═════ EXCERPTED TEXT ═════

Measuring the identicality of strings (in Javascript) - javascript

In principle this question can be answered language-independent, but specifically I am looking for a Javascript implementation.
Are there any libraries that allow me to measure the "identicality" of two strings? More generally, are there any algorithms that do this, that I could implement (in Javascript)?
Take, as an example, the following string
Abnormal Elasticity of Single-Crystal Magnesiosiderite across the Spin
Transition in Earth’s Lower Mantle
And also consider the following, slightly adjusted string. Note the boldface parts that are different
bnormal Elasticity of Single Crystal Magnesio-Siderite across the Spin-Transition in Earths Lower Mantle.
Javascript's native equality operators won't tell you a lot about the relation between these strings. In this particular case, you could match the strings using regex, but in general that only works when you know which differences to expect. If the input strings are random, the generality of this approach breaks down quickly.
Approach... I can imagine writing an algorithm that splits up the input string in an arbitrary amount N of substrings, and then matching the target string with all those substrings, and using the amount of matches as a measurement of identicality. But this feels like an unattractive approach, and I wouldn't even want to think about how big O will depend on N.
It would seem to me that there are a lot of free parameters in such an algorithm. For example, whether case-sensitivity of characters should contribute equally/more/less to the measurement than order-preservation of characters, seems like an arbitrary choice to make by the designer, i.e.:
identicality("Abxy", "bAxy") versus identicality("Abxy", "aBxy")
Defining the requirements more specifically...
The first example is the scenario in which I could use it. I'm loading a bunch of strings (titles of academic papers), and I check whether I have them in my database. However, the source might contain typos, differences in conventions, errors, whatever, which makes matching hard. There probably is a more easy way to match titles in this specific scenario: as you can sort of expect what might go wrong, this allows you to write down some regex beast.

You can implement Hirschberg's algorithm and distinguish delete/insert operations (or alter Levenshtein).
For Hirschbers("Abxy", "bAxy") the results are:
It was 2 edit operations:
keep: 3
insert: 1
delete: 1
and for Hirschbers("Abxy", "aBxy") the results are:
It was 2 edit operations:
keep: 2
replace: 2
You can check the javascript implementation on this page.

═════

WHAT TO WORK ON: Write out the stretch of the string-similarity thread from "The first example" through "(or alter Levenshtein).". Draw only on the string-similarity thread for this.

═════ SOURCE EXCERPT ═════

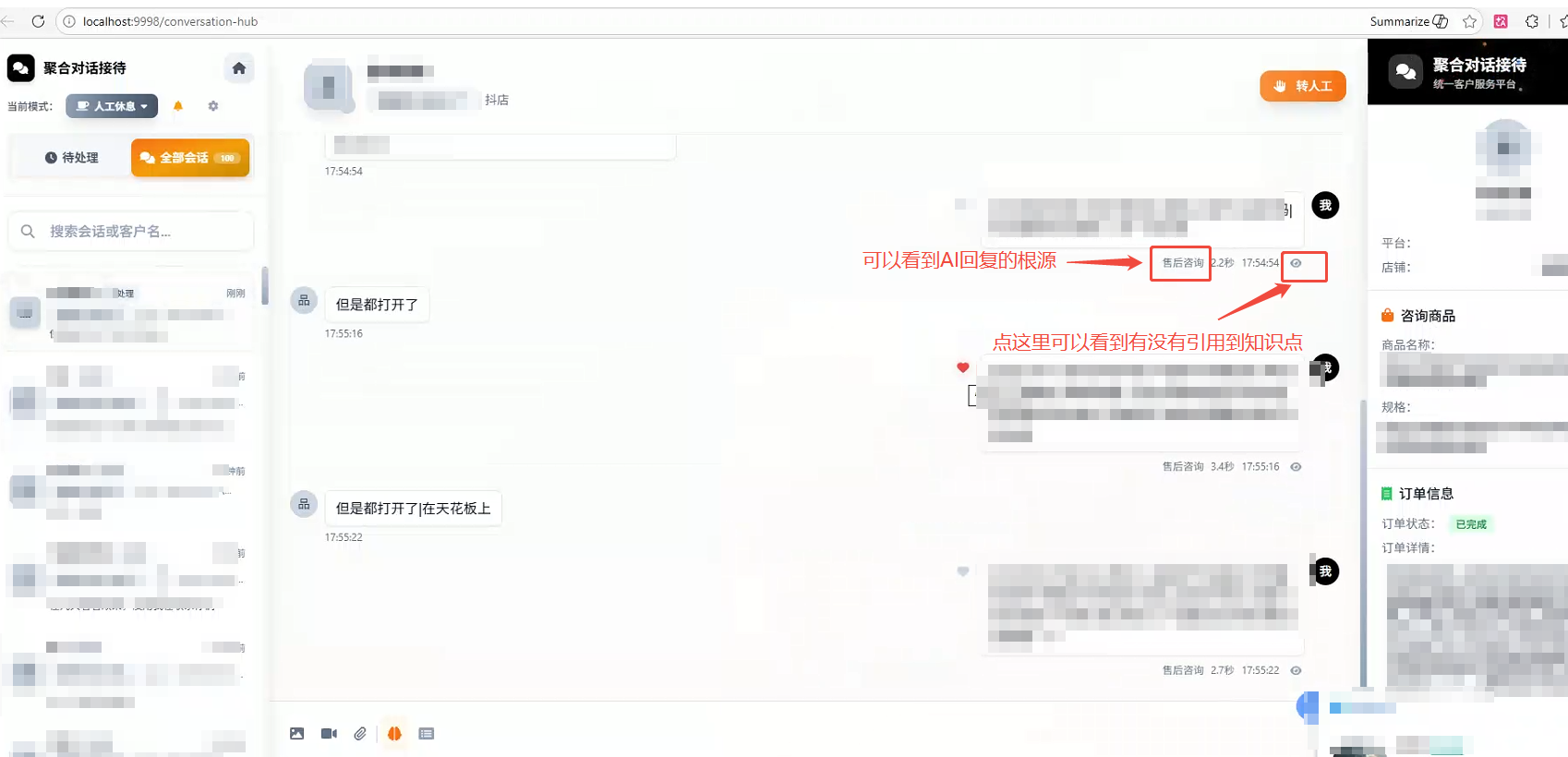Image resolution: width=1568 pixels, height=757 pixels.
Task: Click the red heart on AI reply
Action: [963, 367]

═════

SOLVED PROBLEM:
The first example is the scenario in which I could use it. I'm loading a bunch of strings (titles of academic papers), and I check whether I have them in my database. However, the source might contain typos, differences in conventions, errors, whatever, which makes matching hard. There probably is a more easy way to match titles in this specific scenario: as you can sort of expect what might go wrong, this allows you to write down some regex beast.

You can implement Hirschberg's algorithm and distinguish delete/insert operations (or alter Levenshtein).